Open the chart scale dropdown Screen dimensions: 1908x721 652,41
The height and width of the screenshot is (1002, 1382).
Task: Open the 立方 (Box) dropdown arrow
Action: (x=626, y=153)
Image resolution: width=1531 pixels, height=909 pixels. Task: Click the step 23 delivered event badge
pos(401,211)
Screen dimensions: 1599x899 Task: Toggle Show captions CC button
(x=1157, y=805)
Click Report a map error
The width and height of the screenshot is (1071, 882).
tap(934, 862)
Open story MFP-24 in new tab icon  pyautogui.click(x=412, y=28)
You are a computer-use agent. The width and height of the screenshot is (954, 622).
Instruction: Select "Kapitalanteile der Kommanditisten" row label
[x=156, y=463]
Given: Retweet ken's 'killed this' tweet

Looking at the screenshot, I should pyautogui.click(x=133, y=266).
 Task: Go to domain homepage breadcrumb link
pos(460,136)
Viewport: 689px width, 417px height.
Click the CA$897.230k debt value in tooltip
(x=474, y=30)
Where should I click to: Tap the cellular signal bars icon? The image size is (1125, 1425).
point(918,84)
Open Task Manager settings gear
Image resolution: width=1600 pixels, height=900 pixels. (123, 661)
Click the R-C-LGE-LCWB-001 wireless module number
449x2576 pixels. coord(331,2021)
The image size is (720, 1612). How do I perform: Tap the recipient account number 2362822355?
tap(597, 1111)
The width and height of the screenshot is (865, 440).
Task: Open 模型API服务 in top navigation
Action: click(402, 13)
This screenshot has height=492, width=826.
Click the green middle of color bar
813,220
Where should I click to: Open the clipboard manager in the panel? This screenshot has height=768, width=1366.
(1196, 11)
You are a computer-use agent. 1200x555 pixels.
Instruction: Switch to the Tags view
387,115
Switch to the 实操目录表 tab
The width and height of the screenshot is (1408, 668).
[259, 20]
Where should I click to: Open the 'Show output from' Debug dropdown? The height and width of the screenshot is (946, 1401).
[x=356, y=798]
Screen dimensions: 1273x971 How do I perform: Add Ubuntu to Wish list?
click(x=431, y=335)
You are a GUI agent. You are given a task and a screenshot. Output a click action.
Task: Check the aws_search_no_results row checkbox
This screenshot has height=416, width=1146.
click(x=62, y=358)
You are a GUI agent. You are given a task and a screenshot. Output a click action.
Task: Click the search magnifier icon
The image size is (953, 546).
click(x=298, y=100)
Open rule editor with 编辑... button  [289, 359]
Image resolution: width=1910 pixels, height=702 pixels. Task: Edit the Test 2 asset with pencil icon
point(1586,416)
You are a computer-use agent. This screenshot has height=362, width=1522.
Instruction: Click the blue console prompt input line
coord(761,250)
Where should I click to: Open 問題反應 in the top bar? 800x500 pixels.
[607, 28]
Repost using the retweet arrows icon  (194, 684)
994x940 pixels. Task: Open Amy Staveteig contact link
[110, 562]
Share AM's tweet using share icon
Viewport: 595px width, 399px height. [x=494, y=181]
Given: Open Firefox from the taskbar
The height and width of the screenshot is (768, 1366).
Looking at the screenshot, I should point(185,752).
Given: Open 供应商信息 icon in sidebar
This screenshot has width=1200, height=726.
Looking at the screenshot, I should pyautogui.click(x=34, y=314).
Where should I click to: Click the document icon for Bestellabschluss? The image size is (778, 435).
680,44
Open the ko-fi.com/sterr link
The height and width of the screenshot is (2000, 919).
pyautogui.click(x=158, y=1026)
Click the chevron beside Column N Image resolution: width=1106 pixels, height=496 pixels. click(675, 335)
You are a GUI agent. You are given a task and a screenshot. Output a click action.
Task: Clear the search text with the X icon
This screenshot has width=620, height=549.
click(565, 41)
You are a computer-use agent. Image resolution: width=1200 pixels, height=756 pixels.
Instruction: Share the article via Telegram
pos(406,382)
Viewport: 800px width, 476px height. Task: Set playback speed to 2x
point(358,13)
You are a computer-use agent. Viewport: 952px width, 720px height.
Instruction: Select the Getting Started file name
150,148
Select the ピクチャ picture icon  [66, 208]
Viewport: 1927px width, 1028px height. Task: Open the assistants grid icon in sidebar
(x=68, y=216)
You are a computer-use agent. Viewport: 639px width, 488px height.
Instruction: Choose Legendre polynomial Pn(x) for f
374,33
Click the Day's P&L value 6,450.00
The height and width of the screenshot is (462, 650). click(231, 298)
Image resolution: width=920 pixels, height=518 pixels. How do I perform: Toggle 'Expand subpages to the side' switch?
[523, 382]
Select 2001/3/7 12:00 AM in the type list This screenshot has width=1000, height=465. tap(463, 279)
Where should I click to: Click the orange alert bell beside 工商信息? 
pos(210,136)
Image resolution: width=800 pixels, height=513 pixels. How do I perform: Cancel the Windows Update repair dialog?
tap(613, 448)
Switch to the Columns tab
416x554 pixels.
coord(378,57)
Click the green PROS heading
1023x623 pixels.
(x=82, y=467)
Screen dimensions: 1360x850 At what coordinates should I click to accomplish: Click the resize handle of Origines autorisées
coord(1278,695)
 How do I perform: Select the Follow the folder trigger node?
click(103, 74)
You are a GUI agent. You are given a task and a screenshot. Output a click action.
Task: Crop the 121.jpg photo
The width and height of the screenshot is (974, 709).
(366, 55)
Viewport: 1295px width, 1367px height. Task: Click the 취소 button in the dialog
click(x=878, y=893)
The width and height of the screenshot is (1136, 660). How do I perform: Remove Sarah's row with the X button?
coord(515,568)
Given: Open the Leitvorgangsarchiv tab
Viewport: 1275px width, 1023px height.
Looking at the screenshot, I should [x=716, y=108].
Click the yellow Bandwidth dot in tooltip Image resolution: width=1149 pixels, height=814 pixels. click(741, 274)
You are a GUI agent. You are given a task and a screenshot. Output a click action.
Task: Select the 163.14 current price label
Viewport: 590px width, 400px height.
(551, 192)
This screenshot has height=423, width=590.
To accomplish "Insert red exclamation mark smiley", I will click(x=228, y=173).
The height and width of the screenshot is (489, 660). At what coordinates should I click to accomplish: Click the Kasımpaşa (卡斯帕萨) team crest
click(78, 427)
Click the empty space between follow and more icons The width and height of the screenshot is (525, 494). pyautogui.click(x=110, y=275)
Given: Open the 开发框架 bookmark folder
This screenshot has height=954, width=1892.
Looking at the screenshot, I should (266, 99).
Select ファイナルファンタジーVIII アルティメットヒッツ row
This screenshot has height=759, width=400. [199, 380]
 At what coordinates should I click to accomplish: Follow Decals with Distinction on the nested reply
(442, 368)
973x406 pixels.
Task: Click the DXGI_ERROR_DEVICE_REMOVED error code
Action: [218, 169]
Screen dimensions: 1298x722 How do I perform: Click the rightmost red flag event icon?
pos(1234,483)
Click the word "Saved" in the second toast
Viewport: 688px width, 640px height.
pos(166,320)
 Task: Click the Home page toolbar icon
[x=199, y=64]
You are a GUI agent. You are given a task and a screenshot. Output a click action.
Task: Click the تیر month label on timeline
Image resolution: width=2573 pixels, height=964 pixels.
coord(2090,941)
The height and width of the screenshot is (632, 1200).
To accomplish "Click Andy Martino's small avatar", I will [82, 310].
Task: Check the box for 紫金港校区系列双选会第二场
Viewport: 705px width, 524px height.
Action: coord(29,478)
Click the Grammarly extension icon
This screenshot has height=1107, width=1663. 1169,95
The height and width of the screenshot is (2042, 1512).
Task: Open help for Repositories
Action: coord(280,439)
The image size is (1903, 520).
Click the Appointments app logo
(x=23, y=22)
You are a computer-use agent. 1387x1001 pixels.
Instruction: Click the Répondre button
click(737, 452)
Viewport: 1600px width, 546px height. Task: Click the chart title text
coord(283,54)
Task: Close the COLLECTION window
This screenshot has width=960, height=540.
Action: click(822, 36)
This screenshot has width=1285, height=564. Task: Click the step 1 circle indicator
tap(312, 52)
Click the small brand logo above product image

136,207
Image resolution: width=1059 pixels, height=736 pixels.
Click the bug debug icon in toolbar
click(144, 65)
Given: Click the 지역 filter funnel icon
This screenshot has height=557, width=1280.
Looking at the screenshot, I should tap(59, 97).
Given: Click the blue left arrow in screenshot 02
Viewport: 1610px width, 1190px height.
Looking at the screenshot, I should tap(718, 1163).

> The task
Repeat, without changes, every line from the one that contains "Given: Click the 지역 filter funnel icon" through the final line of the data.

> Response box
Given: Click the 지역 filter funnel icon
This screenshot has height=557, width=1280.
Looking at the screenshot, I should tap(59, 97).
Given: Click the blue left arrow in screenshot 02
Viewport: 1610px width, 1190px height.
Looking at the screenshot, I should tap(718, 1163).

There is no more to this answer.